**** Available data
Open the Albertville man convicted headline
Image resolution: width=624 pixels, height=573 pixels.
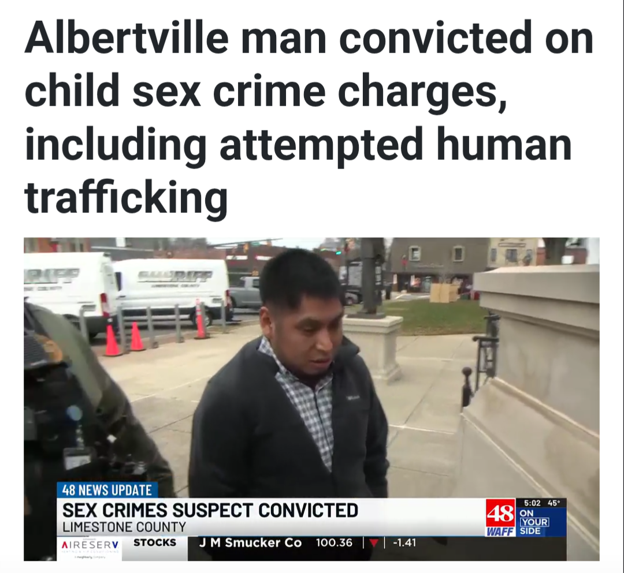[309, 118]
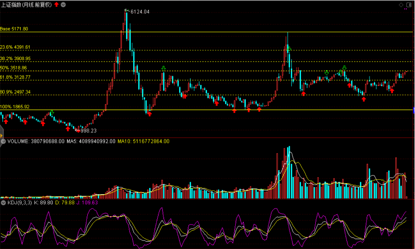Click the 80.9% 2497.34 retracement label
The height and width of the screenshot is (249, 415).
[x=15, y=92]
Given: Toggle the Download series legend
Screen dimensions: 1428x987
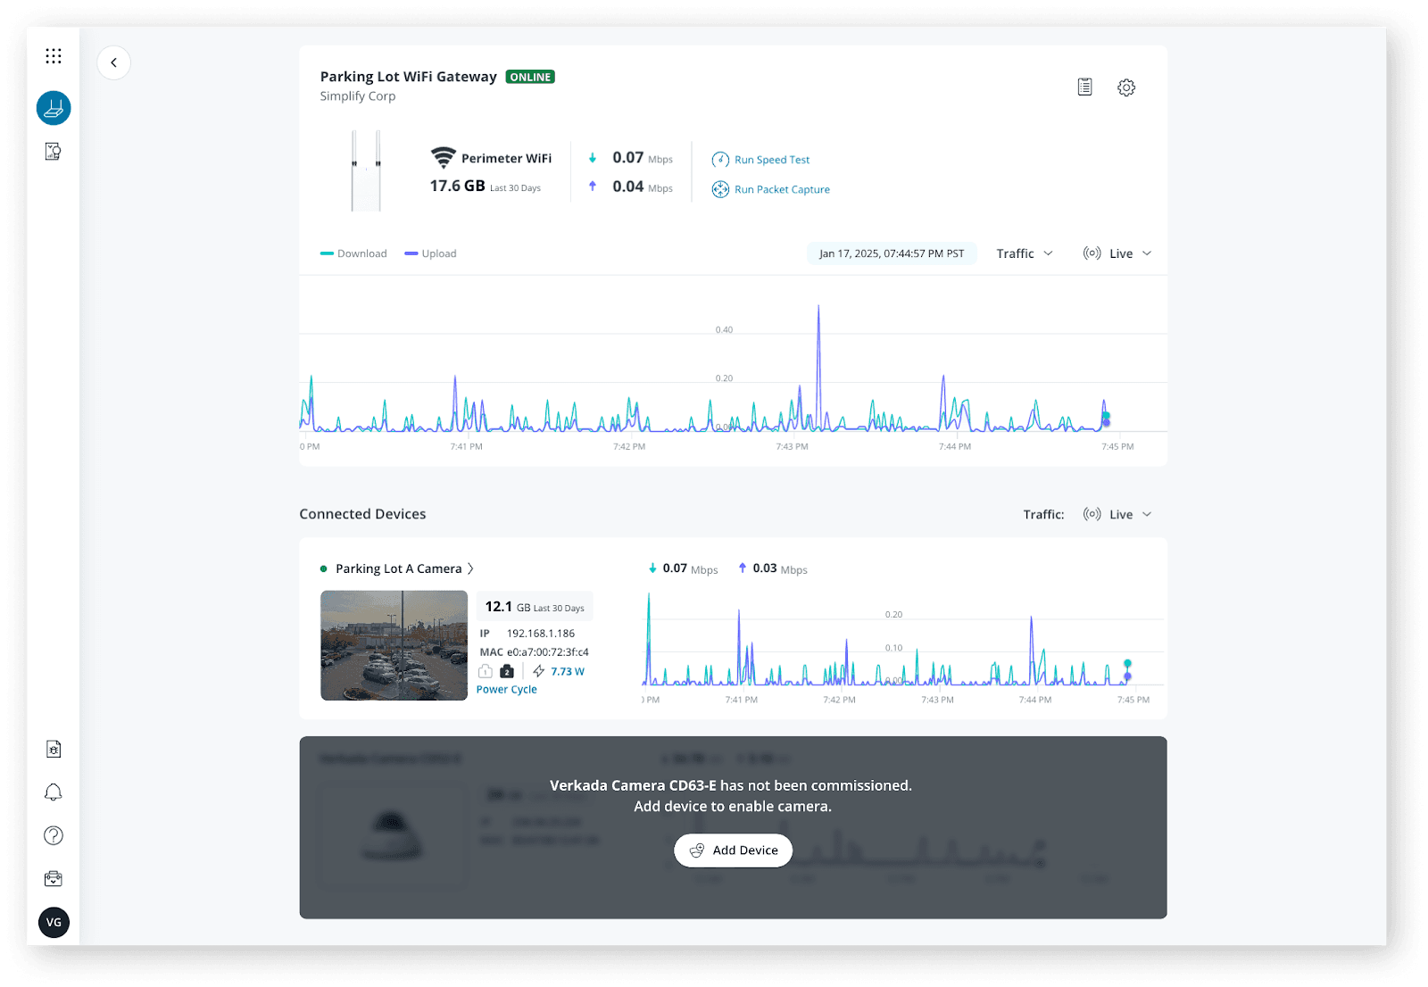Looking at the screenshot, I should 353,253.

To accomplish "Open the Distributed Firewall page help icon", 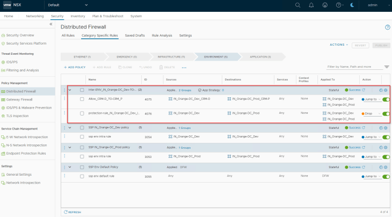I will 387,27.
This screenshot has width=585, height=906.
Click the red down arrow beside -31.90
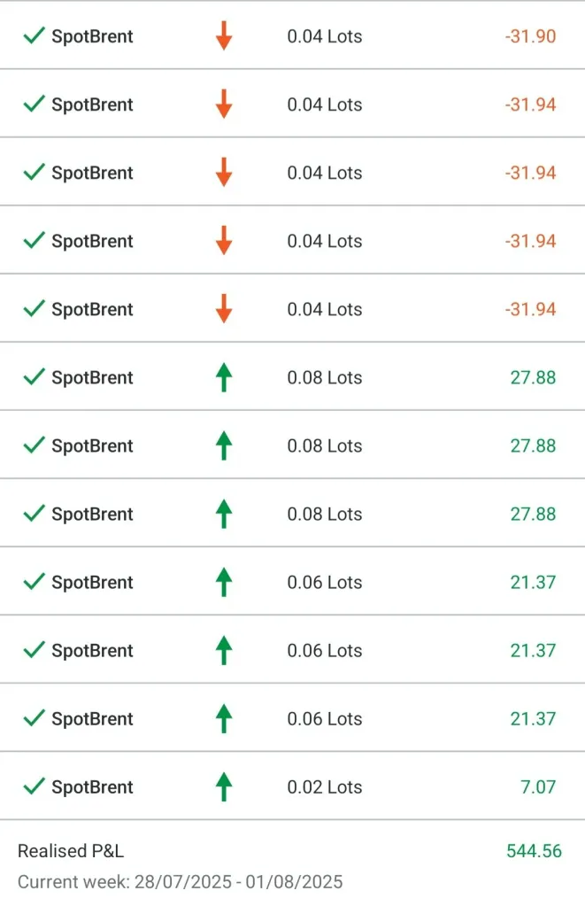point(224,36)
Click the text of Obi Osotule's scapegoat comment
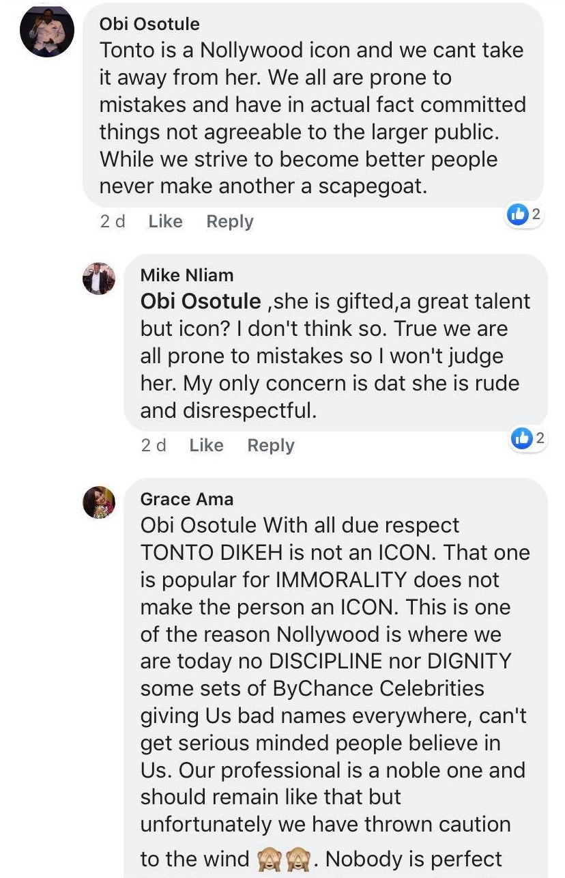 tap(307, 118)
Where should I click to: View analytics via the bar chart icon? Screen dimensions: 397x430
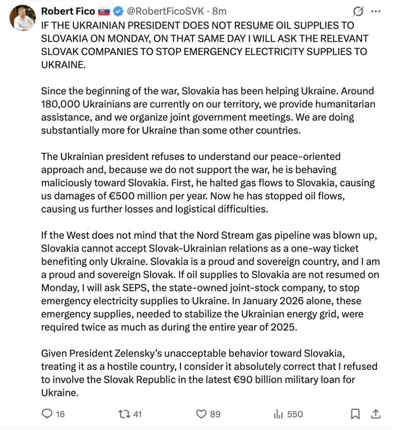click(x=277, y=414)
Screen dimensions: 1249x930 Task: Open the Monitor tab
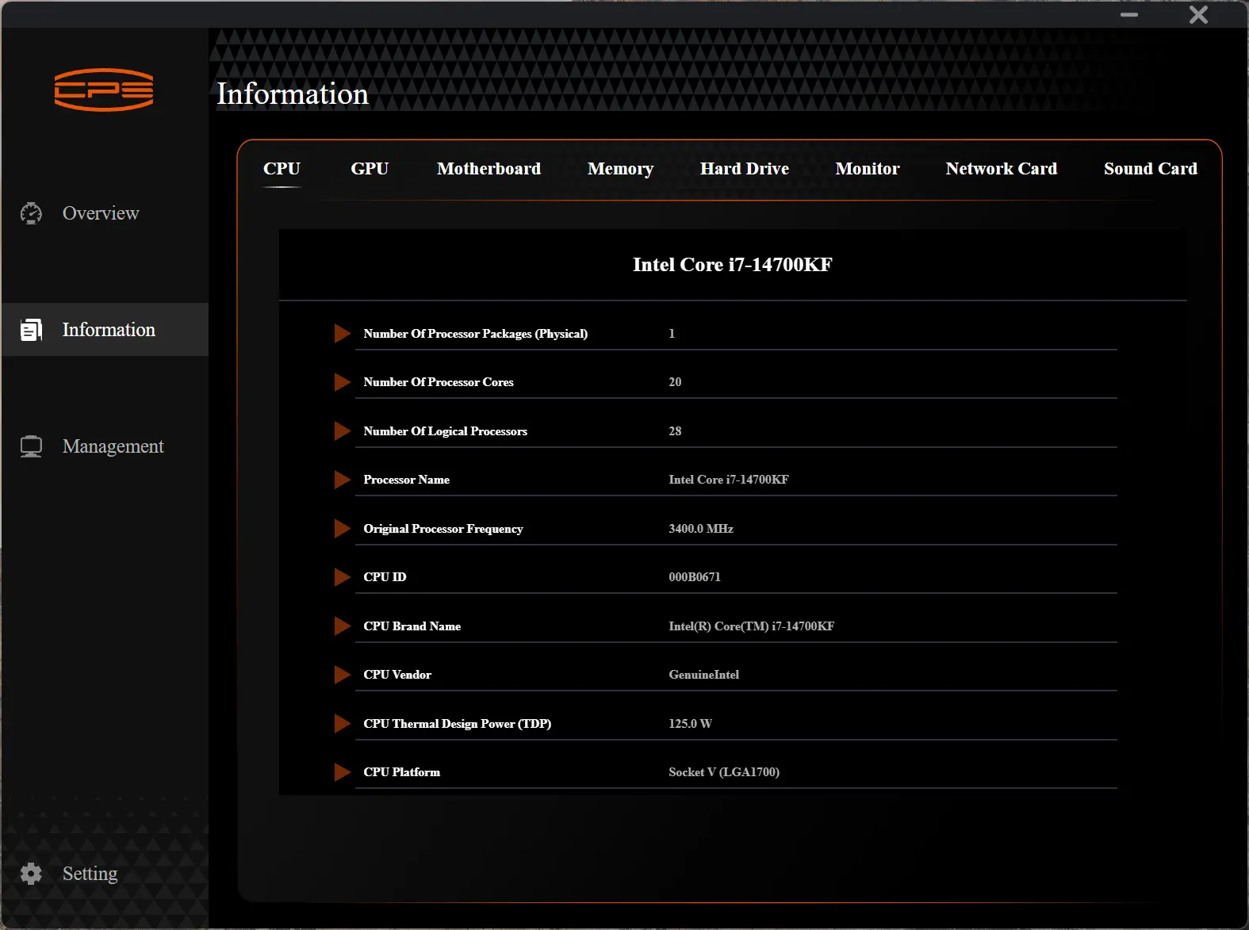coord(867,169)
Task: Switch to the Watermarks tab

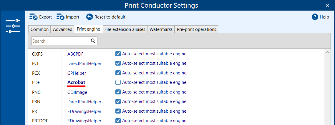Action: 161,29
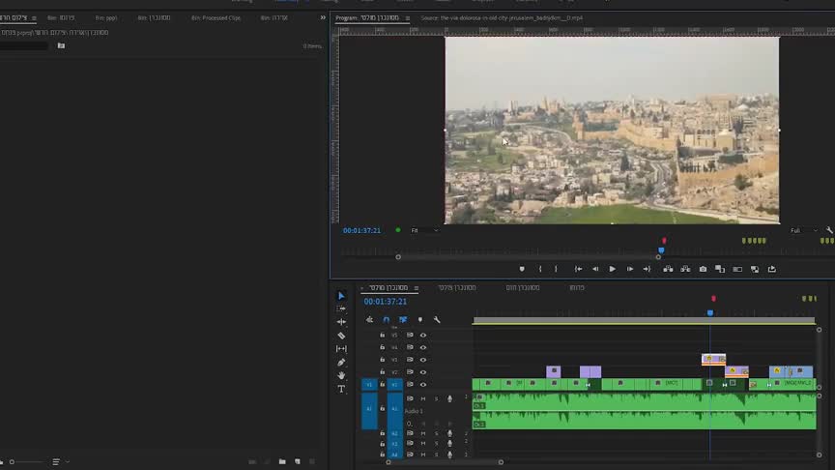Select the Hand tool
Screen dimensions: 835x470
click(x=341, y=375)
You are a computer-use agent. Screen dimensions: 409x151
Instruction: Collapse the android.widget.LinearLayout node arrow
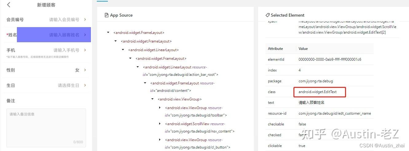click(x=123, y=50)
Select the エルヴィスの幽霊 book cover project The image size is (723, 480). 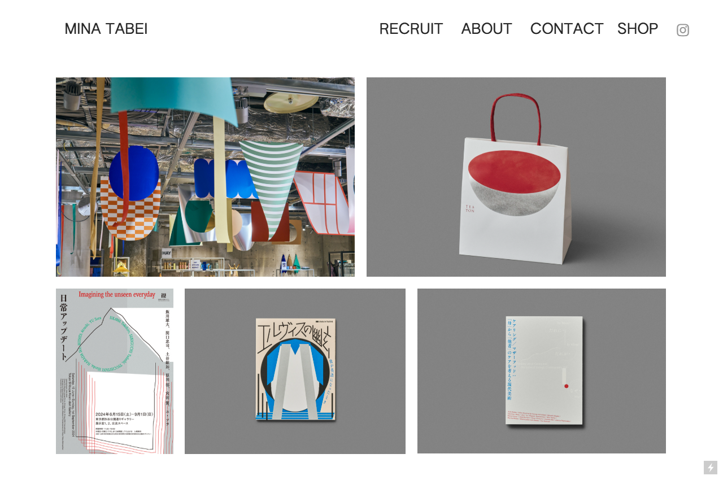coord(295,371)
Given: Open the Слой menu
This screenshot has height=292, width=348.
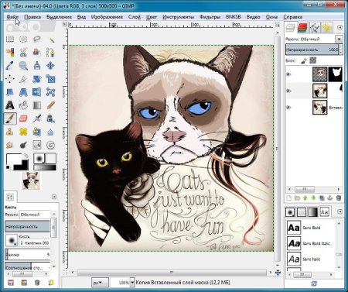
********
Find out how many lines in the listing contain the string "This". Give the number alone.

● Task result
2